Missouri Attorney General Presents Attorney General’s Cup to Winning Trial Team
- From left: Dave Fahrenkamp, Keenen Twymon,
Attorney General Chris Koster, Maebetty Kirby,
and Mark Rudder
Missouri Attorney General Chris Koster recently presented the Missouri Attorney General’s Cup to second-year law students Keenen Twymon and Maebetty Kirby, who won the Fourth Missouri Attorney General’s Cup Trial Competition in Jefferson City. The winning team was coached by the Hon. David C. Mason, JD ’83, along with attorneys Dave Fahrenkamp, Jennifer Hofman, and Mark Rudder, JD ’91. Third-year law students Katie Coleman, Pallavi Garg, and Stanley Thompson helped the students in Jefferson City. Third-year law student Sarah Crites and second-year law student Randall Brachman also competed as a team.
The competition case involved a man charged with first-degree murder. The state contended that the man had shot and killed his wife’s lover when he found them together in her bed. The state’s intent was to prove that the man had access to the residence by use of a hidden key, that he left fingerprints at the scene, and that the actions of his wife and the victim drove him to commit the crime.
The defendant provided a statement denying that he committed the crime. He offered his own testimony and that of his mother and an airline attendant that he had flown out of town the day before the murder. He claimed he was hiking 400 miles away in a state park at the time of the crime. He also testified that it would have been illogical for him to murder the victim because he was the man’s employer. The victim’s death eliminated a good job for him.

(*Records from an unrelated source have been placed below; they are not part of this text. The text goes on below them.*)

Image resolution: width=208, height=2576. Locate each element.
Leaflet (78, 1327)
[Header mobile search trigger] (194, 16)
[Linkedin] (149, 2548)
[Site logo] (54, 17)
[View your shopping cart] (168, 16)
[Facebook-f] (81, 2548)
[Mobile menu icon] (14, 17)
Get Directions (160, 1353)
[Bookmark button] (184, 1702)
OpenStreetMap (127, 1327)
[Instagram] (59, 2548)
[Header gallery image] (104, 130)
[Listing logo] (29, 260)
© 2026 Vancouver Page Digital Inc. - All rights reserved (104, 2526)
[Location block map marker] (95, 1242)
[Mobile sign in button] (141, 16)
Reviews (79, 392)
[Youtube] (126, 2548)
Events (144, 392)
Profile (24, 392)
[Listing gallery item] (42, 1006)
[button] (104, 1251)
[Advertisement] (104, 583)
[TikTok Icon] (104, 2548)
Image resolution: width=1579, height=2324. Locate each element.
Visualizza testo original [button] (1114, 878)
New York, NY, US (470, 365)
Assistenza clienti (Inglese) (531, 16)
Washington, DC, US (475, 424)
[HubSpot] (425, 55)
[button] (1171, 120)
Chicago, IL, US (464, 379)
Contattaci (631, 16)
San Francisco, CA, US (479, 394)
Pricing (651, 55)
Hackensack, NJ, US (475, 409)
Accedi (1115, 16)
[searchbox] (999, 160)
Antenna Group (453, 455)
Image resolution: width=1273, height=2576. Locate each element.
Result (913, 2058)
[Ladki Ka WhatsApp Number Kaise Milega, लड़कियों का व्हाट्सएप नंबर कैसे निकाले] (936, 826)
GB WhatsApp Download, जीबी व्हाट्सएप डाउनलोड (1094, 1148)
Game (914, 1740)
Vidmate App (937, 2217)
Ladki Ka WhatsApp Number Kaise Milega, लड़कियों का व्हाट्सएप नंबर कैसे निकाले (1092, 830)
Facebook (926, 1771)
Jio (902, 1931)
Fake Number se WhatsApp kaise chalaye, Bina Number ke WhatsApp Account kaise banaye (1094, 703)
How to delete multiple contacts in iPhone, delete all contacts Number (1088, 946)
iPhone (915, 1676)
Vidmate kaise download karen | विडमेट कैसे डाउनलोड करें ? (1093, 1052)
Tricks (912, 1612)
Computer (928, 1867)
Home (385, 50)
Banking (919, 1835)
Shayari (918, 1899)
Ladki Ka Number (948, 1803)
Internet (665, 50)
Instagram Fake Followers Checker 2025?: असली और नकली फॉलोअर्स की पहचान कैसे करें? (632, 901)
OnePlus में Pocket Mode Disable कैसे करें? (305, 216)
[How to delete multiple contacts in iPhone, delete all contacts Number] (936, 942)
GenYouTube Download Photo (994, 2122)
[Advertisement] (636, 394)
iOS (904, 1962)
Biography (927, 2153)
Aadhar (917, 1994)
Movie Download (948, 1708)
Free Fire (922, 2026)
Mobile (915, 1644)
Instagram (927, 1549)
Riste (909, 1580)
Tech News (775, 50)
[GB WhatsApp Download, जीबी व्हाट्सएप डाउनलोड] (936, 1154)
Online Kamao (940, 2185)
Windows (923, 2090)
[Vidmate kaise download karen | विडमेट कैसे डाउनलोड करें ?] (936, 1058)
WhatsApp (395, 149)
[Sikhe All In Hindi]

“Maebetty and I advocated both for the state and the defense, depending on the round of the competition,” Twymon says. “The benefit of arguing both sides of a case is that it allows you to anticipate the other side’s case. Since you’re advocating for both sides, you have an idea of what the other side will argue, which keeps you one step ahead of the game. It forces you to look at the case in an entirely different light.”
Kirby notes that participating in trial competitions is a critical part of her legal education. “Most classes we take as law students teach you how to think like a lawyer but not how to actually practice law,” she says. “Being on the Trial Team gives us practical experience in the courtroom, and that’s very valuable for anyone who, like me, wants to be a trial attorney.”